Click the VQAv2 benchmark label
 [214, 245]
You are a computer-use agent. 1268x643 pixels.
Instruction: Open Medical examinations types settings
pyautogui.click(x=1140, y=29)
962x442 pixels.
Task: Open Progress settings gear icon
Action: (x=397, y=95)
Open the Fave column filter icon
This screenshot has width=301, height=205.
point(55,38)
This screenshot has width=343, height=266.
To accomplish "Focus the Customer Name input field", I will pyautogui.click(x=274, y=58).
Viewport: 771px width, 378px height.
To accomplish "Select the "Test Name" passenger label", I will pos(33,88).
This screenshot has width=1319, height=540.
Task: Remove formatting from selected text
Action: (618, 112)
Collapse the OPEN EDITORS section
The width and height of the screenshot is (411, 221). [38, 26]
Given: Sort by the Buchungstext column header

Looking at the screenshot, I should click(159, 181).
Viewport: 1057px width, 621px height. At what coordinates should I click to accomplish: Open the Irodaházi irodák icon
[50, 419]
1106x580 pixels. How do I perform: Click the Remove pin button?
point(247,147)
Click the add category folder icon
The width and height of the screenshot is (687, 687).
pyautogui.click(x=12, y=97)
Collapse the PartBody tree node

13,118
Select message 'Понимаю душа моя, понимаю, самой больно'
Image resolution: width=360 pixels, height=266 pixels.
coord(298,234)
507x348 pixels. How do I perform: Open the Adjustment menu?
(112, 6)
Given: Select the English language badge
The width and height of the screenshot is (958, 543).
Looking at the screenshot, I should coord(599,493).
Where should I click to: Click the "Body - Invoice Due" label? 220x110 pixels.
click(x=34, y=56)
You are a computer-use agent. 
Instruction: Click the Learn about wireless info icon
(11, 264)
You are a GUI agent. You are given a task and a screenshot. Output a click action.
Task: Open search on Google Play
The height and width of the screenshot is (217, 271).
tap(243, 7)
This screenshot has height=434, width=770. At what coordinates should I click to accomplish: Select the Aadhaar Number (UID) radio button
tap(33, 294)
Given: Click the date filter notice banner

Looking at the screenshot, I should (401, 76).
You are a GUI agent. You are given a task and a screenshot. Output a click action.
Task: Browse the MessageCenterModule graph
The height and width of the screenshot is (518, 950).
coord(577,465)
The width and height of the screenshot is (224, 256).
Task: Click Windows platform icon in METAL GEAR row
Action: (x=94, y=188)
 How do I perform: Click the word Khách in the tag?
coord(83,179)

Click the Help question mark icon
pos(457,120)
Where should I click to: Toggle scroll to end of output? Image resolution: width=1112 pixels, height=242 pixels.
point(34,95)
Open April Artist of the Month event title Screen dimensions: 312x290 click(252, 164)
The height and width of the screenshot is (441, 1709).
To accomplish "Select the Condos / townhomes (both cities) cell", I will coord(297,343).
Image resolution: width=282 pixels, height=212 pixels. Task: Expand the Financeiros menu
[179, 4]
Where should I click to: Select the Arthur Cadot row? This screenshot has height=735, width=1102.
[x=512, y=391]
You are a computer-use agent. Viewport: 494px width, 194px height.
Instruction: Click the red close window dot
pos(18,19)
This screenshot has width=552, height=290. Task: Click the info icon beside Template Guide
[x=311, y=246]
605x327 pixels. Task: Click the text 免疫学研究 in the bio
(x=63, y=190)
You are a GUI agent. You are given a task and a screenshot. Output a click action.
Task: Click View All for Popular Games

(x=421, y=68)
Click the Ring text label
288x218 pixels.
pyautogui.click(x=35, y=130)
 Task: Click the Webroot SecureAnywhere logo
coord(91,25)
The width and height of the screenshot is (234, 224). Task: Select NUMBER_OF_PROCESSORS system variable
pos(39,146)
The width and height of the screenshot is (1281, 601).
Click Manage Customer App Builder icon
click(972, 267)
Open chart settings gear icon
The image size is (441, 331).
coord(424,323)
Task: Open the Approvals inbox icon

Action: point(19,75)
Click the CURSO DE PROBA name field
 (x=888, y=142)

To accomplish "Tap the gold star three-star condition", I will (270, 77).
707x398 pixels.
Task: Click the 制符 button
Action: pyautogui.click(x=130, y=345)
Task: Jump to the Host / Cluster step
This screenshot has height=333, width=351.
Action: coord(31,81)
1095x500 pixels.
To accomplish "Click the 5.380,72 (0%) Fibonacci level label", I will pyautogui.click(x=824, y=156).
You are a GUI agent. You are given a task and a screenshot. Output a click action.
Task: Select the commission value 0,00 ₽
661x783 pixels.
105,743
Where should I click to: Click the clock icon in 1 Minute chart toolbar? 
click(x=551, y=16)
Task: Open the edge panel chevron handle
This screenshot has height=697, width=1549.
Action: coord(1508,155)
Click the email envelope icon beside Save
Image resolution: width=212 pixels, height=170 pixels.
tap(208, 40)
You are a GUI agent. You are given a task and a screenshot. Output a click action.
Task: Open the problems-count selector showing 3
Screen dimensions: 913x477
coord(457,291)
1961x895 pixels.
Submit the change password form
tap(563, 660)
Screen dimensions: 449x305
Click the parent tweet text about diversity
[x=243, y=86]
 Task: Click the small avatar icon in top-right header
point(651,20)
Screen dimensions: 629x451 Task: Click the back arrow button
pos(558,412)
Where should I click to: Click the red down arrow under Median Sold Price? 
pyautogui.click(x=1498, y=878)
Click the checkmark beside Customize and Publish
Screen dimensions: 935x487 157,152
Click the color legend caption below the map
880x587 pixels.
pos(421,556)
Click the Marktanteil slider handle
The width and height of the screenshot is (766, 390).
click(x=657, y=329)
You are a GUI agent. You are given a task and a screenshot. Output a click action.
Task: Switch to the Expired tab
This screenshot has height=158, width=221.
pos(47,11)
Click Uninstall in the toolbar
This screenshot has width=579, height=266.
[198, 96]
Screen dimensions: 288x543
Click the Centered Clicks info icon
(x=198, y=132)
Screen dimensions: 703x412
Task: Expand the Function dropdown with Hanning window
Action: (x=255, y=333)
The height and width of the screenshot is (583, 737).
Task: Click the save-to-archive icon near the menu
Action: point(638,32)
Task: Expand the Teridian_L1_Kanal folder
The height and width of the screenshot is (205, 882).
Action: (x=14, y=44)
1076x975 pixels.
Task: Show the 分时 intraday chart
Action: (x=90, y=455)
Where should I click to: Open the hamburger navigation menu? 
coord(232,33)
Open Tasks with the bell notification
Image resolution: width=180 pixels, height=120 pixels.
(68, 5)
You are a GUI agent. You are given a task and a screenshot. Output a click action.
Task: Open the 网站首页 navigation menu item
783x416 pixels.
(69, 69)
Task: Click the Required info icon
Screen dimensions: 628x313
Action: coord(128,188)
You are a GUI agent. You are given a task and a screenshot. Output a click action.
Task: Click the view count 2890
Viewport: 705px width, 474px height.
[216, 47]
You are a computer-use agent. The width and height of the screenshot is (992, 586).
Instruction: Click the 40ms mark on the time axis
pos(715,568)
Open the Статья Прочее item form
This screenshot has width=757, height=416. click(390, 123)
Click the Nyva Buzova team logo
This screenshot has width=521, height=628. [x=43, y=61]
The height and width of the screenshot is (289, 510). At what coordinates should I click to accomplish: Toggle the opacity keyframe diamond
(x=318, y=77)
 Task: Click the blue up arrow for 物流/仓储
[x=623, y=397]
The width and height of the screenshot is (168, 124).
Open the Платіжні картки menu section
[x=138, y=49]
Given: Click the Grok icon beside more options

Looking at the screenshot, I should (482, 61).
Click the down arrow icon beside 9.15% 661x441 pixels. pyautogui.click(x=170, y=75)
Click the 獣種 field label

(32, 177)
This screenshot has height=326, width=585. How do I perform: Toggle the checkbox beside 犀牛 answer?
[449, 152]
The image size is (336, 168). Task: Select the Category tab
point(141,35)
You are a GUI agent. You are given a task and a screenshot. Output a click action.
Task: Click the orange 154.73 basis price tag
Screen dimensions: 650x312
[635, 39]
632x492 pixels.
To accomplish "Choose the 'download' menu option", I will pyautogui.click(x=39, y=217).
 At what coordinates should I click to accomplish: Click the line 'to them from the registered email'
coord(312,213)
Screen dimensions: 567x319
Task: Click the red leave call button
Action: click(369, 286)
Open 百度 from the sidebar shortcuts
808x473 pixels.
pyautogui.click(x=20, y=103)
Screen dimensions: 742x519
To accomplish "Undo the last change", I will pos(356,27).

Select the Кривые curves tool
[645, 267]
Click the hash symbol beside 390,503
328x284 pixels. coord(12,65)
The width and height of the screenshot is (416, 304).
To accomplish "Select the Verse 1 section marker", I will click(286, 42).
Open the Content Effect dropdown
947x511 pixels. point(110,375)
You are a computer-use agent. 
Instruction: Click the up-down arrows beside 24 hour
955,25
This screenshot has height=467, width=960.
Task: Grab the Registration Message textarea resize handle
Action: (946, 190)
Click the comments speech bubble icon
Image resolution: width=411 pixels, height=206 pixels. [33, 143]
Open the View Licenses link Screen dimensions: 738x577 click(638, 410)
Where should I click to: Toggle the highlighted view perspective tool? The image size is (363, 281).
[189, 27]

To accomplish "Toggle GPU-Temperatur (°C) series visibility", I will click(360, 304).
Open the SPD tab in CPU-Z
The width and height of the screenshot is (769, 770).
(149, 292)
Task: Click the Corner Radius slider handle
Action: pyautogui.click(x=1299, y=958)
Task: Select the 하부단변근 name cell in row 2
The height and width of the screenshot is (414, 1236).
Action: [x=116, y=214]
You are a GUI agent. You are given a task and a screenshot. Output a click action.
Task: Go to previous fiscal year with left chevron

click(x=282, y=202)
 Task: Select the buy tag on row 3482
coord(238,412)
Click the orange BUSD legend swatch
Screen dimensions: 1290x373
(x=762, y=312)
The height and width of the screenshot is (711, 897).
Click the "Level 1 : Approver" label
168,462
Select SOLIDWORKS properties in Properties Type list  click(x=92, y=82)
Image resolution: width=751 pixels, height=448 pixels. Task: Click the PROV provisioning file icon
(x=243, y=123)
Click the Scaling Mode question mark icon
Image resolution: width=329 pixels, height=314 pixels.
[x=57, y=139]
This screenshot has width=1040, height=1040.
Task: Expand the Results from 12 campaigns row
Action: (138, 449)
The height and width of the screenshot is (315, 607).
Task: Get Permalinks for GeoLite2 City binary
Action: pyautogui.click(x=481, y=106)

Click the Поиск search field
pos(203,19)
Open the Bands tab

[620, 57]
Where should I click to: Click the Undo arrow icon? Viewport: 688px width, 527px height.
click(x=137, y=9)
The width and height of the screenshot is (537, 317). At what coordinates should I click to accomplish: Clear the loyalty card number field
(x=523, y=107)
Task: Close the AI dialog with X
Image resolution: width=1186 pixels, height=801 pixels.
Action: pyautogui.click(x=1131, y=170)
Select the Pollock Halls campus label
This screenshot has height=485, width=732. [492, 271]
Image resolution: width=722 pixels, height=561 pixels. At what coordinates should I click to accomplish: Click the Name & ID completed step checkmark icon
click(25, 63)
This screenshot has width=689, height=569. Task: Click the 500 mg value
-----
▶ [What is required]: Please find each line in the records above that holds the word "value", and copy it.

▶ [Exercise response]:
Task: Select the commission value 0,00 ₽
This screenshot has width=689, height=569. Task: Click the 500 mg value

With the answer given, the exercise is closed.